• **Work to complete**: Return each line of the material below that contains the word "Task".

• **Entries shown**:
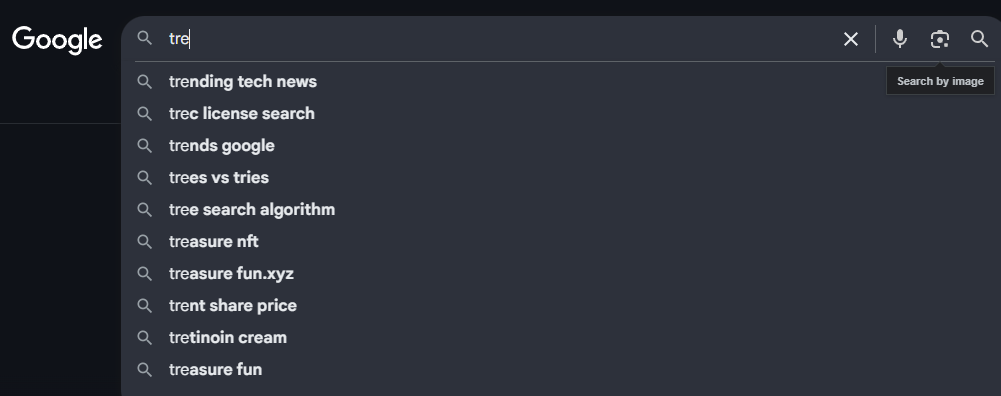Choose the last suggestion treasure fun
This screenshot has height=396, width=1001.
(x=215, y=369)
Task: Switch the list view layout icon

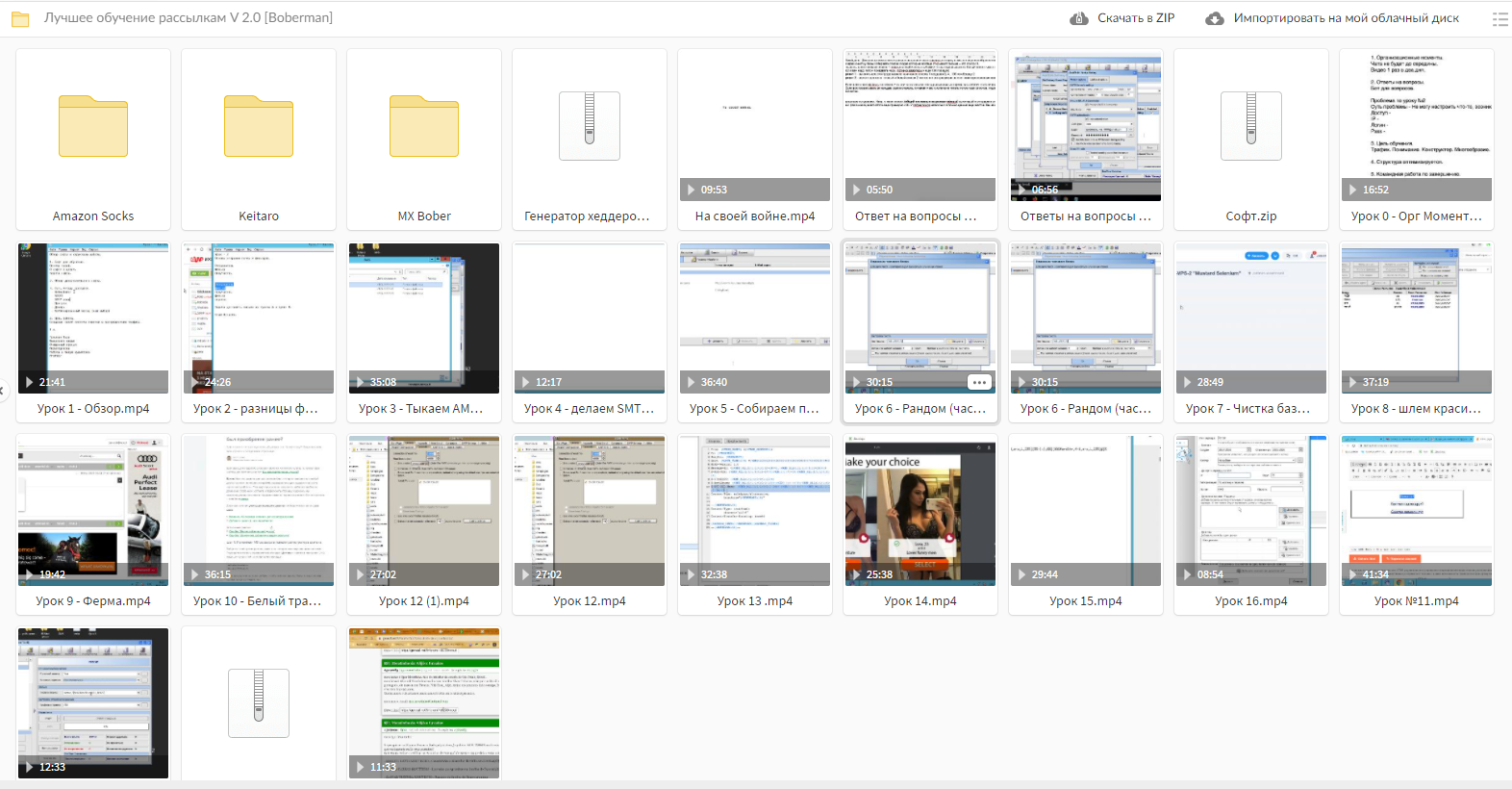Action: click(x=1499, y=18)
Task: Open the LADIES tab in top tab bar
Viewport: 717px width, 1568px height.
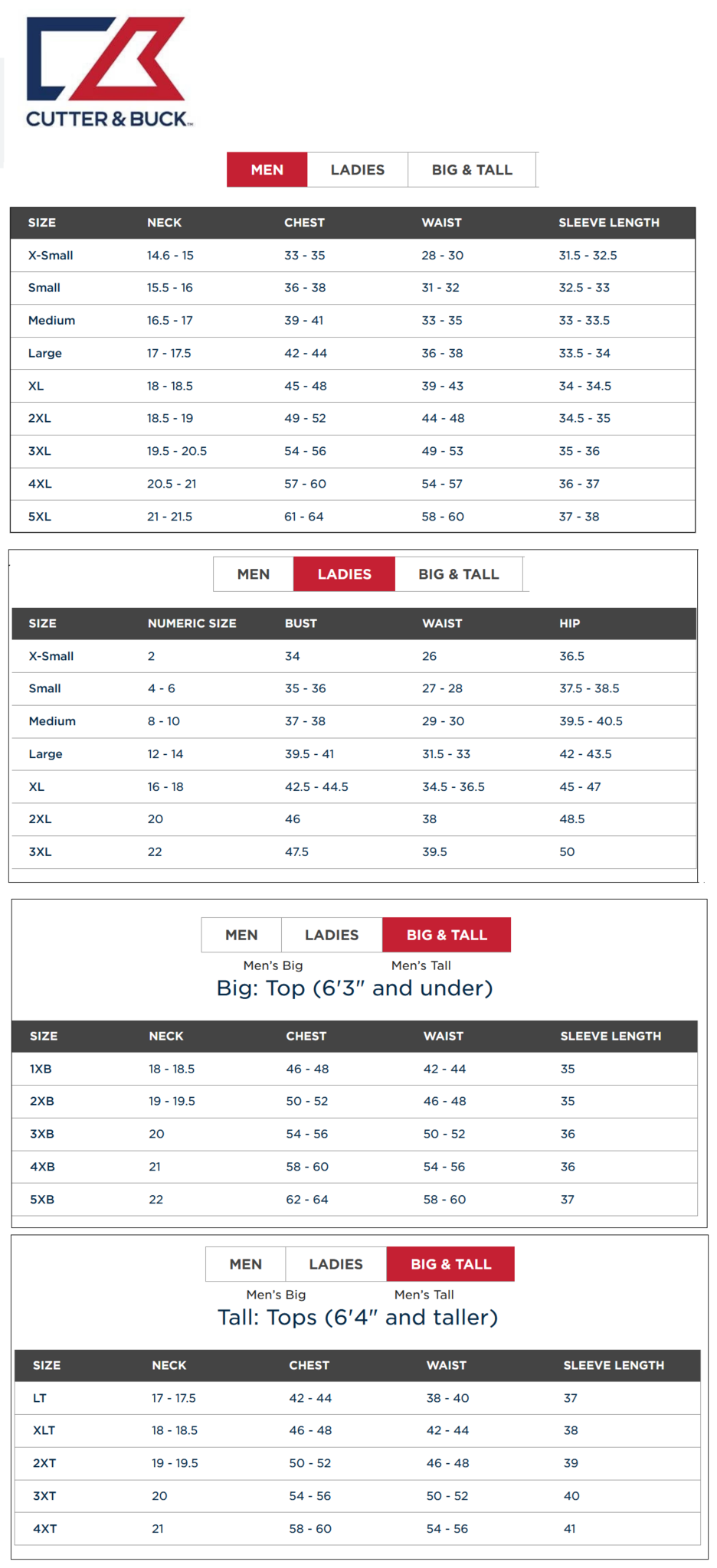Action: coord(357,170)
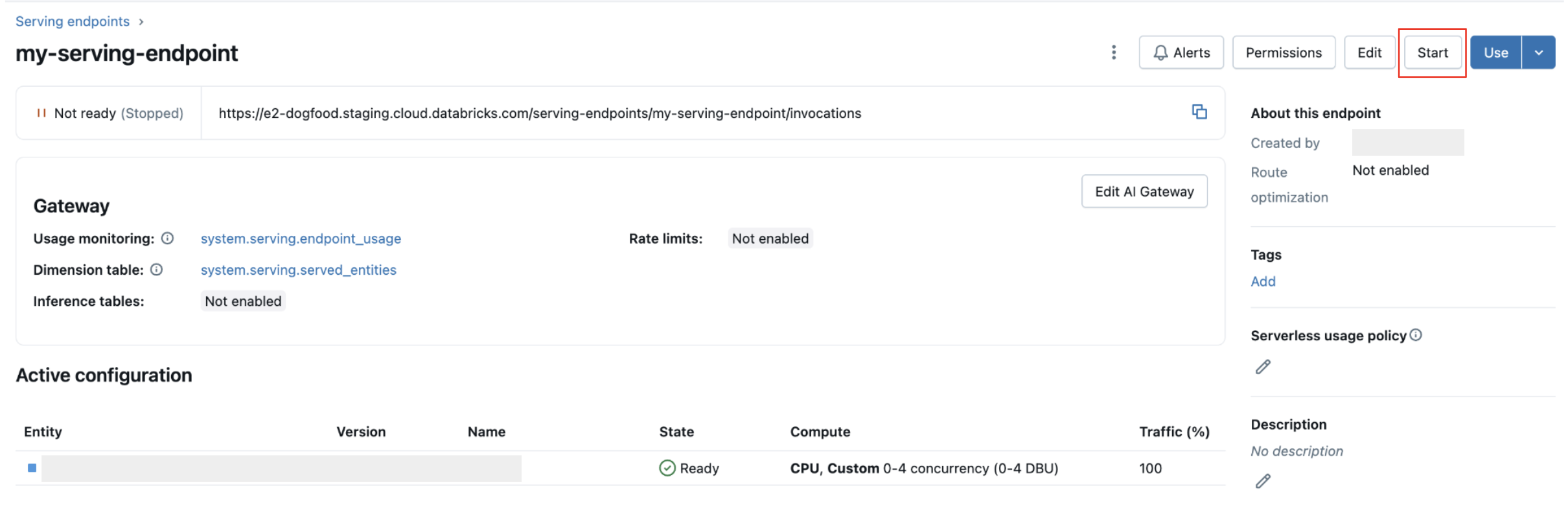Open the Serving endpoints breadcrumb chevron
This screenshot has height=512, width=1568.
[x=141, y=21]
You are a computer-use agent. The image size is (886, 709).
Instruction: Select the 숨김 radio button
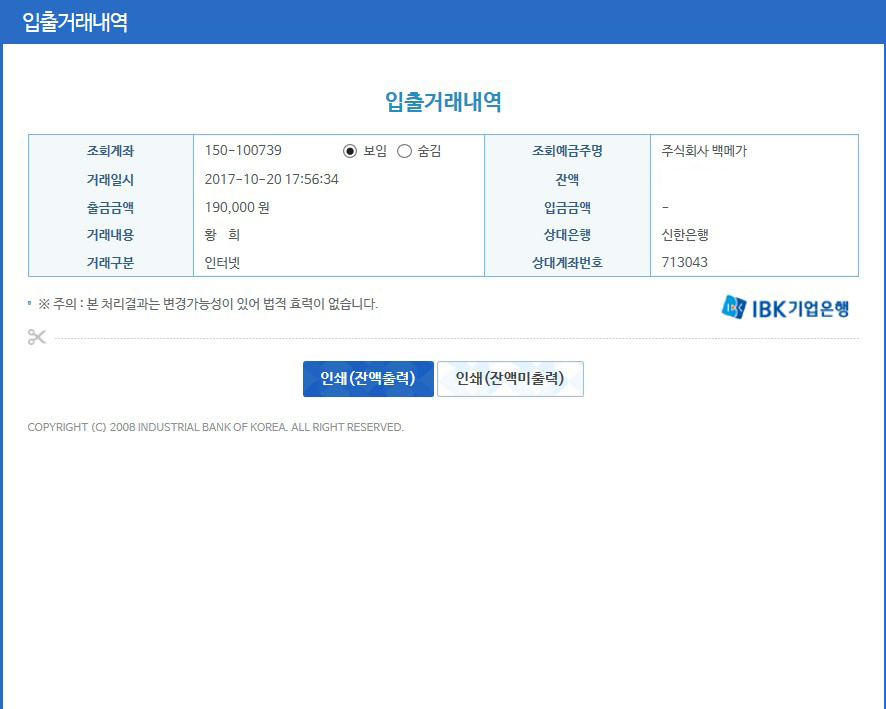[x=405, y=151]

• **Exercise result**:
Task: Switch the list view layout icon
Task: Open the LADIES tab in top tab bar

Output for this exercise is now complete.